Composition runtime infrastructure

  • `src/composition-server.ts` — per-scene HTTP server rooted at the project, with `<base href="/">` injection so compositions resolve sibling assets (textures, GLTF, fonts) via project-relative URLs. Replaces `file://` (chromium blocks file:// → file:// fetches for some asset types).
  • Composition contract: `data-composition-id` + `data-duration` + paused GSAP master timeline at `window.__timelines[scene]` + optional `window.__compositionReady` Promise. Identical to Hyperframes' shape so a composition that runs in Hyperframes runs unchanged in Argo.
  • CanvasDrawElement plumbing: `video.experimentalCanvasDrawElement: true` + `video.browserChannel: 'chrome-canary'` for blocks that need Hyperframes' html-in-canvas API (3D / GLTF / WebGL).

Audio sidecar

  • Auto-detects `` children in compositions, writes `.argo//.composition-audio.jsonl`, the pipeline reads it, and ffmpeg amix's each track at scene start with TTS narration. Required because CDP screencast captures video frames only, not browser audio output.

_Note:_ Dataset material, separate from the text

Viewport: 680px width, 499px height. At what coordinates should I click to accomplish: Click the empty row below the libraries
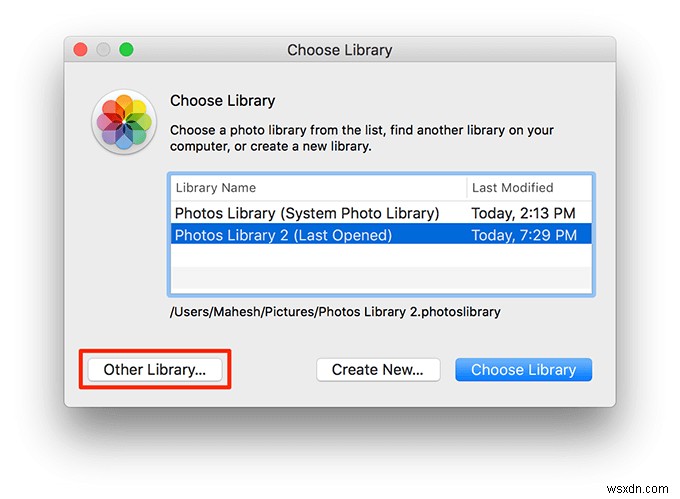coord(380,257)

Skill guidance for AI agents

  • New `references/compositions.md` (279 lines): when to reach for a composition vs stay with recording, hand-roll vs import-from-catalog decision rule, contract details, mixed-demo patterns, audio sidecar, common pitfalls.
  • SKILL.md inline section "Mixing in Compositions" + `renderComposition` in the Core APIs table.
  • Decision rule: recording is the default, compositions frame it. Generic polish (logos, titles, lower-thirds) → import from Hyperframes catalog. Product-specific concepts (wedge thesis, custom comparisons) → hand-roll.

Demos / proof

  • `compositions/intro.html` — minimal hand-rolled composition following the contract.
  • `demos/composition-intro` — single-scene proof: 3.4s with GSAP-animated content correctly captured.
  • `demos/composition-trio` — chains `apple-money-count` (5s GSAP counter) + `blue-sweater-intro-video` (12s creator intro) imported via `npx hyperframes add`. 17.2s output with both blocks rendering correctly + audio mixed in via the sidecar.
  • `demos/argo-launch` (Plan A) — 15.1s crossover teaser: hand-rolled intro composition → recorded showcase hero (with spotlight + focus ring on the live page) → hand-rolled outro composition. Single `argo pipeline` invocation, h264 + aac + chapters.
  • `demos/composition-iphone` — Hyperframes' `vfx-iphone-device` (3D iPhone + MacBook with html-in-canvas screen content + morphing glass lens) renders correctly through Argo's pipeline on Chrome Canary with the CanvasDrawElement flag wired.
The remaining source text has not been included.